WORK ORDER:
Your answer should be the records below, repeated exactly as they stand.

__________________________________________________

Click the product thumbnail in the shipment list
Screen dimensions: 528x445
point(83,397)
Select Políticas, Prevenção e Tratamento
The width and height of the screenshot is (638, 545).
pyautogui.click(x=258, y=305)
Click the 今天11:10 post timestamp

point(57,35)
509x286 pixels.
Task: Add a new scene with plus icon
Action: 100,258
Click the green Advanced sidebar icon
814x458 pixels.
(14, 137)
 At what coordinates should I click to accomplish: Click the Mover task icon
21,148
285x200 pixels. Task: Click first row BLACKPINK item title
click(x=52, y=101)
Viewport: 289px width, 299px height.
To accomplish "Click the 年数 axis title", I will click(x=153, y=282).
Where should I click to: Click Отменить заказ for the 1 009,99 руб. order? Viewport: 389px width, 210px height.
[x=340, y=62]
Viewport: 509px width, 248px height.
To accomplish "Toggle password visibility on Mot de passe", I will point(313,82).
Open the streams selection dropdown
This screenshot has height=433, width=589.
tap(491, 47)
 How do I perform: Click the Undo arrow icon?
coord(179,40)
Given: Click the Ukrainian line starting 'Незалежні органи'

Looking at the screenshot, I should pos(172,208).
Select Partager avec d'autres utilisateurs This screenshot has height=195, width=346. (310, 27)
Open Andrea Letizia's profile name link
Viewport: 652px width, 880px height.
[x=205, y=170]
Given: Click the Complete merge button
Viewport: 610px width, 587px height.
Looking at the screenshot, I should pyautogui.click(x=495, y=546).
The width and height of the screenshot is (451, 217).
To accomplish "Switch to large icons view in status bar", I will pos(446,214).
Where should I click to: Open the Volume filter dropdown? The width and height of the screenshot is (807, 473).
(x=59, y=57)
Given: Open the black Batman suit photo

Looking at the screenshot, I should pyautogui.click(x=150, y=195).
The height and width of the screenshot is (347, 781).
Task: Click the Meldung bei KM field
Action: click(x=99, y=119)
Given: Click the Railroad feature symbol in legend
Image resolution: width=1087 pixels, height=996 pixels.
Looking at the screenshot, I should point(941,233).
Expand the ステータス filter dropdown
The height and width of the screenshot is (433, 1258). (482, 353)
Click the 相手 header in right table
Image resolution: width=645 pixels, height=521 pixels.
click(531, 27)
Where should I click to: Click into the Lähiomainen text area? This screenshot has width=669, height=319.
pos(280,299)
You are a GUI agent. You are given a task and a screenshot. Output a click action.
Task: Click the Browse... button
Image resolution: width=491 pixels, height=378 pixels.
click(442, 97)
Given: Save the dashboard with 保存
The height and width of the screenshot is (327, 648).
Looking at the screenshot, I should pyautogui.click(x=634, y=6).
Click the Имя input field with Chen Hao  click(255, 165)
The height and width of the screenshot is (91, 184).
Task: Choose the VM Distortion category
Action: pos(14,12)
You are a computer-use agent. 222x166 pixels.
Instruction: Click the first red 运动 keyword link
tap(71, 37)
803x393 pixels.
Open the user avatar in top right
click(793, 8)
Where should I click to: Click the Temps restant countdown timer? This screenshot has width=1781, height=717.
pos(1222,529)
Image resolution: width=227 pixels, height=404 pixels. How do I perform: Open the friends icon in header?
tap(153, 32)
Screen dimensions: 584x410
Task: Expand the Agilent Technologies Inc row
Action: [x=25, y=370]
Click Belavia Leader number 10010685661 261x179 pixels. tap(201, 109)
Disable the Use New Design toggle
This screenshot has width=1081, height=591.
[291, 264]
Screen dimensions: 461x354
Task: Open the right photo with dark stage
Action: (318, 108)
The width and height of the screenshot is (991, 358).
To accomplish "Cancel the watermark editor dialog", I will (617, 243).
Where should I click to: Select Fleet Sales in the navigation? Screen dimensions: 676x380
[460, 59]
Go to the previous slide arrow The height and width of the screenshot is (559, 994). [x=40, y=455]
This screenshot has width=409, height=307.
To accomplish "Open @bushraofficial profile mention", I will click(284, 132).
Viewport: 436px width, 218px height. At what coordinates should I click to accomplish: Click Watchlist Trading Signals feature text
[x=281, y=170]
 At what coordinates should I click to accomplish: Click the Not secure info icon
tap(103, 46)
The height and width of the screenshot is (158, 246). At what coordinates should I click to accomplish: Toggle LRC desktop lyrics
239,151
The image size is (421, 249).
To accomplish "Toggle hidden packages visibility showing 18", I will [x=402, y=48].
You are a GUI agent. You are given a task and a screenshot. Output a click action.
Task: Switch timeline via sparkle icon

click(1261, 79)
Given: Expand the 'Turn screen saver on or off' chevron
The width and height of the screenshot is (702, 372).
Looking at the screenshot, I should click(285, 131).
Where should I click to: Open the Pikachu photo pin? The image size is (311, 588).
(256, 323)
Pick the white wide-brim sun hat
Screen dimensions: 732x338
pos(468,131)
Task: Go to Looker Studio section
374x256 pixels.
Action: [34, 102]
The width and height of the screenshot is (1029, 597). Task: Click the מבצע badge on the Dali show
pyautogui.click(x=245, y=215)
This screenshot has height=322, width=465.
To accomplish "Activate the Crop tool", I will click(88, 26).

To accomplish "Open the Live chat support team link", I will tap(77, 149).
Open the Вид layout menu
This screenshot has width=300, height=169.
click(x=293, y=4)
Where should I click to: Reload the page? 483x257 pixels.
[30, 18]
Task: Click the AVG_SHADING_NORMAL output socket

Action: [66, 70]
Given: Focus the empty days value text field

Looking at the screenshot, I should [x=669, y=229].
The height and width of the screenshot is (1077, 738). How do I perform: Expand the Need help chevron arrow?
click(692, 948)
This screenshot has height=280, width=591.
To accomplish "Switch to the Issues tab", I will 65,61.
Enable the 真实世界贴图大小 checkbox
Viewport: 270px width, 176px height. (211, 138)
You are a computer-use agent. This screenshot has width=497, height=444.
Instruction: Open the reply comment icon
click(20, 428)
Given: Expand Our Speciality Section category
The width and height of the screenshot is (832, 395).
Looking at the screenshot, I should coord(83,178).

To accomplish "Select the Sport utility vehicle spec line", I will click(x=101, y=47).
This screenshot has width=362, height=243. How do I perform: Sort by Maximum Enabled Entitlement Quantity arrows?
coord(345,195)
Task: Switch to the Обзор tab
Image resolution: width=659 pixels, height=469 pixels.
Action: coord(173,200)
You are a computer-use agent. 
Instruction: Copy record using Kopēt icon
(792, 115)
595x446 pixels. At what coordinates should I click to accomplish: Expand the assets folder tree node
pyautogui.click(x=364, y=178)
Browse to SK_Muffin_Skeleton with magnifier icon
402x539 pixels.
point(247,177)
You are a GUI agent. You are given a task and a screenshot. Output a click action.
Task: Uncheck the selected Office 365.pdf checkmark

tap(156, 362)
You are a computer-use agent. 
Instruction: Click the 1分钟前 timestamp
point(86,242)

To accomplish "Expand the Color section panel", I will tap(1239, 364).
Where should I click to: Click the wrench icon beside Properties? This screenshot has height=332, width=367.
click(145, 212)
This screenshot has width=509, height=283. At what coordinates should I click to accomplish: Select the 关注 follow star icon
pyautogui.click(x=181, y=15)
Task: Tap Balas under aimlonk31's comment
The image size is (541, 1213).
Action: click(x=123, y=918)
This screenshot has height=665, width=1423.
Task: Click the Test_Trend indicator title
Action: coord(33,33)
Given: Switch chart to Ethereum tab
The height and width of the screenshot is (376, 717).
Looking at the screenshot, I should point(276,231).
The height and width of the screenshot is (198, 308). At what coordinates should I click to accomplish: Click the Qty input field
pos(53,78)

__________________________________________________

SOLVED EXERCISE:
Click the product thumbnail in the shipment list
Screen dimensions: 528x445
point(83,397)
Select Políticas, Prevenção e Tratamento
The width and height of the screenshot is (638, 545).
pyautogui.click(x=258, y=305)
Click the 今天11:10 post timestamp

point(57,35)
509x286 pixels.
Task: Add a new scene with plus icon
Action: 100,258
Click the green Advanced sidebar icon
814x458 pixels.
(14, 137)
 At what coordinates should I click to accomplish: Click the Mover task icon
21,148
285x200 pixels. Task: Click first row BLACKPINK item title
click(x=52, y=101)
Viewport: 289px width, 299px height.
To accomplish "Click the 年数 axis title", I will click(x=153, y=282).
Where should I click to: Click Отменить заказ for the 1 009,99 руб. order? Viewport: 389px width, 210px height.
[x=340, y=62]
Viewport: 509px width, 248px height.
To accomplish "Toggle password visibility on Mot de passe", I will point(313,82).
Open the streams selection dropdown
This screenshot has height=433, width=589.
tap(491, 47)
 How do I perform: Click the Undo arrow icon?
coord(179,40)
Given: Click the Ukrainian line starting 'Незалежні органи'

Looking at the screenshot, I should pos(172,208).
Select Partager avec d'autres utilisateurs This screenshot has height=195, width=346. (310, 27)
Open Andrea Letizia's profile name link
Viewport: 652px width, 880px height.
[x=205, y=170]
Given: Click the Complete merge button
Viewport: 610px width, 587px height.
Looking at the screenshot, I should pyautogui.click(x=495, y=546).
The width and height of the screenshot is (451, 217).
To accomplish "Switch to large icons view in status bar", I will pos(446,214).
Where should I click to: Open the Volume filter dropdown? The width and height of the screenshot is (807, 473).
(x=59, y=57)
Given: Open the black Batman suit photo

Looking at the screenshot, I should pyautogui.click(x=150, y=195).
The height and width of the screenshot is (347, 781).
Task: Click the Meldung bei KM field
Action: click(x=99, y=119)
Given: Click the Railroad feature symbol in legend
Image resolution: width=1087 pixels, height=996 pixels.
Looking at the screenshot, I should point(941,233).
Expand the ステータス filter dropdown
The height and width of the screenshot is (433, 1258). (482, 353)
Click the 相手 header in right table
Image resolution: width=645 pixels, height=521 pixels.
click(531, 27)
Where should I click to: Click into the Lähiomainen text area? This screenshot has width=669, height=319.
pos(280,299)
You are a GUI agent. You are given a task and a screenshot. Output a click action.
Task: Click the Browse... button
Image resolution: width=491 pixels, height=378 pixels.
click(442, 97)
Given: Save the dashboard with 保存
The height and width of the screenshot is (327, 648).
Looking at the screenshot, I should pyautogui.click(x=634, y=6).
Click the Имя input field with Chen Hao  click(255, 165)
The height and width of the screenshot is (91, 184).
Task: Choose the VM Distortion category
Action: pos(14,12)
You are a computer-use agent. 222x166 pixels.
Instruction: Click the first red 运动 keyword link
tap(71, 37)
803x393 pixels.
Open the user avatar in top right
click(793, 8)
Where should I click to: Click the Temps restant countdown timer? This screenshot has width=1781, height=717.
pos(1222,529)
Image resolution: width=227 pixels, height=404 pixels. How do I perform: Open the friends icon in header?
tap(153, 32)
Screen dimensions: 584x410
Task: Expand the Agilent Technologies Inc row
Action: [x=25, y=370]
Click Belavia Leader number 10010685661 261x179 pixels. tap(201, 109)
Disable the Use New Design toggle
This screenshot has width=1081, height=591.
[291, 264]
Screen dimensions: 461x354
Task: Open the right photo with dark stage
Action: (318, 108)
The width and height of the screenshot is (991, 358).
To accomplish "Cancel the watermark editor dialog", I will (617, 243).
Where should I click to: Select Fleet Sales in the navigation? Screen dimensions: 676x380
[460, 59]
Go to the previous slide arrow The height and width of the screenshot is (559, 994). [x=40, y=455]
This screenshot has width=409, height=307.
To accomplish "Open @bushraofficial profile mention", I will click(284, 132).
Viewport: 436px width, 218px height. At what coordinates should I click to accomplish: Click Watchlist Trading Signals feature text
[x=281, y=170]
 At what coordinates should I click to accomplish: Click the Not secure info icon
tap(103, 46)
The height and width of the screenshot is (158, 246). At what coordinates should I click to accomplish: Toggle LRC desktop lyrics
239,151
The image size is (421, 249).
To accomplish "Toggle hidden packages visibility showing 18", I will [x=402, y=48].
You are a GUI agent. You are given a task and a screenshot. Output a click action.
Task: Switch timeline via sparkle icon

click(1261, 79)
Given: Expand the 'Turn screen saver on or off' chevron
The width and height of the screenshot is (702, 372).
Looking at the screenshot, I should click(285, 131).
Where should I click to: Open the Pikachu photo pin? The image size is (311, 588).
(256, 323)
Pick the white wide-brim sun hat
Screen dimensions: 732x338
pos(468,131)
Task: Go to Looker Studio section
374x256 pixels.
Action: [34, 102]
The width and height of the screenshot is (1029, 597). Task: Click the מבצע badge on the Dali show
pyautogui.click(x=245, y=215)
This screenshot has height=322, width=465.
To accomplish "Activate the Crop tool", I will click(88, 26).

To accomplish "Open the Live chat support team link", I will tap(77, 149).
Open the Вид layout menu
This screenshot has width=300, height=169.
click(x=293, y=4)
Where should I click to: Reload the page? 483x257 pixels.
[30, 18]
Task: Click the AVG_SHADING_NORMAL output socket

Action: [66, 70]
Given: Focus the empty days value text field

Looking at the screenshot, I should [x=669, y=229].
The height and width of the screenshot is (1077, 738). How do I perform: Expand the Need help chevron arrow?
click(692, 948)
This screenshot has height=280, width=591.
To accomplish "Switch to the Issues tab", I will 65,61.
Enable the 真实世界贴图大小 checkbox
Viewport: 270px width, 176px height. (211, 138)
You are a computer-use agent. This screenshot has width=497, height=444.
Instruction: Open the reply comment icon
click(20, 428)
Given: Expand Our Speciality Section category
The width and height of the screenshot is (832, 395).
Looking at the screenshot, I should coord(83,178).

To accomplish "Select the Sport utility vehicle spec line", I will click(x=101, y=47).
This screenshot has width=362, height=243. How do I perform: Sort by Maximum Enabled Entitlement Quantity arrows?
coord(345,195)
Task: Switch to the Обзор tab
Image resolution: width=659 pixels, height=469 pixels.
Action: coord(173,200)
You are a computer-use agent. 
Instruction: Copy record using Kopēt icon
(792, 115)
595x446 pixels. At what coordinates should I click to accomplish: Expand the assets folder tree node
pyautogui.click(x=364, y=178)
Browse to SK_Muffin_Skeleton with magnifier icon
402x539 pixels.
point(247,177)
You are a GUI agent. You are given a task and a screenshot. Output a click action.
Task: Uncheck the selected Office 365.pdf checkmark

tap(156, 362)
You are a computer-use agent. 
Instruction: Click the 1分钟前 timestamp
point(86,242)

To accomplish "Expand the Color section panel", I will tap(1239, 364).
Where should I click to: Click the wrench icon beside Properties? This screenshot has height=332, width=367.
click(145, 212)
This screenshot has width=509, height=283. At what coordinates should I click to accomplish: Select the 关注 follow star icon
pyautogui.click(x=181, y=15)
Task: Tap Balas under aimlonk31's comment
The image size is (541, 1213).
Action: click(x=123, y=918)
This screenshot has height=665, width=1423.
Task: Click the Test_Trend indicator title
Action: coord(33,33)
Given: Switch chart to Ethereum tab
The height and width of the screenshot is (376, 717).
Looking at the screenshot, I should point(276,231).
The height and width of the screenshot is (198, 308). At what coordinates should I click to accomplish: Click the Qty input field
pos(53,78)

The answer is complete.